**TASK DETAILS**
Scan the lines below for "green"; report the number of lines that contain it, and only that.

**ENTRIES SUPPLIED**
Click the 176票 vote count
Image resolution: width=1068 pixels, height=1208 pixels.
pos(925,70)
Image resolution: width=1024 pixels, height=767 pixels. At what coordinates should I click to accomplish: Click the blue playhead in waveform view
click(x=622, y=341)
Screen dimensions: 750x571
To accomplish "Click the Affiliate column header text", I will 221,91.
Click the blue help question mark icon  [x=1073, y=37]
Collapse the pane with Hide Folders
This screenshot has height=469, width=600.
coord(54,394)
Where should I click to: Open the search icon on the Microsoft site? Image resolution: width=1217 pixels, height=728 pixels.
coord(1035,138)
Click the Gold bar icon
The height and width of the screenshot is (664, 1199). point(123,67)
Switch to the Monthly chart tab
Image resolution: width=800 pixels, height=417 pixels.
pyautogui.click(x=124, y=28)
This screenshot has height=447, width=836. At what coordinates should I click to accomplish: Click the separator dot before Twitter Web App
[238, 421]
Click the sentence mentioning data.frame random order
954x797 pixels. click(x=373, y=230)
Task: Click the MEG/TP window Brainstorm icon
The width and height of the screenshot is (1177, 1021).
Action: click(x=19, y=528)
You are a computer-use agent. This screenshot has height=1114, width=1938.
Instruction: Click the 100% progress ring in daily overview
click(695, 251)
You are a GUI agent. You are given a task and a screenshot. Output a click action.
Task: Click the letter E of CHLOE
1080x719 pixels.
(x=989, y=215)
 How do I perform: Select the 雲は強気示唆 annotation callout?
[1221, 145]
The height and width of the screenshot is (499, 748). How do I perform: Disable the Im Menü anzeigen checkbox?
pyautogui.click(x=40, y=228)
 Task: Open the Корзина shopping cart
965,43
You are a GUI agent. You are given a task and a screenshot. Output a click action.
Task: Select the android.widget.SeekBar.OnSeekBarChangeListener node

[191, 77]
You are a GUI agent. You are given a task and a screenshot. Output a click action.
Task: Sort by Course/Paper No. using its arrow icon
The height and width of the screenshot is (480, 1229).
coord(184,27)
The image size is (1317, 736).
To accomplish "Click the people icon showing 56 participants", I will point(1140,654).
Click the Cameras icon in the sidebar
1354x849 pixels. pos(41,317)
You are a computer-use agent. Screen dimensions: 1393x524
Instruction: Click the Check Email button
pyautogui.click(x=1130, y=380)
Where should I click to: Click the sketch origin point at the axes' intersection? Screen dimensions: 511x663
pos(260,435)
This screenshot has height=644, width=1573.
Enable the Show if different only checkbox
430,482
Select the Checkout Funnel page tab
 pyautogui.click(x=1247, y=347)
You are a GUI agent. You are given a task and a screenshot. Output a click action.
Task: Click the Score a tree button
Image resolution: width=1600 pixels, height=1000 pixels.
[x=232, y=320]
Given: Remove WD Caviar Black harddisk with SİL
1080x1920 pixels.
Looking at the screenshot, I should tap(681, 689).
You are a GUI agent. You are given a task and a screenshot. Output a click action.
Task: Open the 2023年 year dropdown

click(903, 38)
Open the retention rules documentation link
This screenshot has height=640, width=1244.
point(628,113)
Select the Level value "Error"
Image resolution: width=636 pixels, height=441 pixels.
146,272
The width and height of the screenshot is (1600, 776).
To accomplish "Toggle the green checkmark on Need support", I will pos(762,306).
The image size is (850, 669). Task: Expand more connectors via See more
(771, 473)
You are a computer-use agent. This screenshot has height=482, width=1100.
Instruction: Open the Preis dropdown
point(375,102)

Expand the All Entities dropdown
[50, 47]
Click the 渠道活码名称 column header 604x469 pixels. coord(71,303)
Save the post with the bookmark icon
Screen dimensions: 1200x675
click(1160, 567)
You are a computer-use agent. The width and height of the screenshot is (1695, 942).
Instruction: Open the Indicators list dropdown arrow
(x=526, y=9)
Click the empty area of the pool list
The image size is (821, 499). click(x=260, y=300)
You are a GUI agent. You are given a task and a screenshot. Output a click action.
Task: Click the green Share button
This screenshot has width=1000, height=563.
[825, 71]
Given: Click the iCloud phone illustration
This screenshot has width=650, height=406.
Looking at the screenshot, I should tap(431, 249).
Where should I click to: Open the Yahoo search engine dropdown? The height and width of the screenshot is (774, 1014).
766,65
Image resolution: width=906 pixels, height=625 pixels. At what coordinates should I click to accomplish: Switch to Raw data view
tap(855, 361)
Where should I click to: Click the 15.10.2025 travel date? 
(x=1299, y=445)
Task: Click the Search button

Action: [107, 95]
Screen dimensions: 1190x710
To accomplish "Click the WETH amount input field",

**EXPECTED ANSWER**
2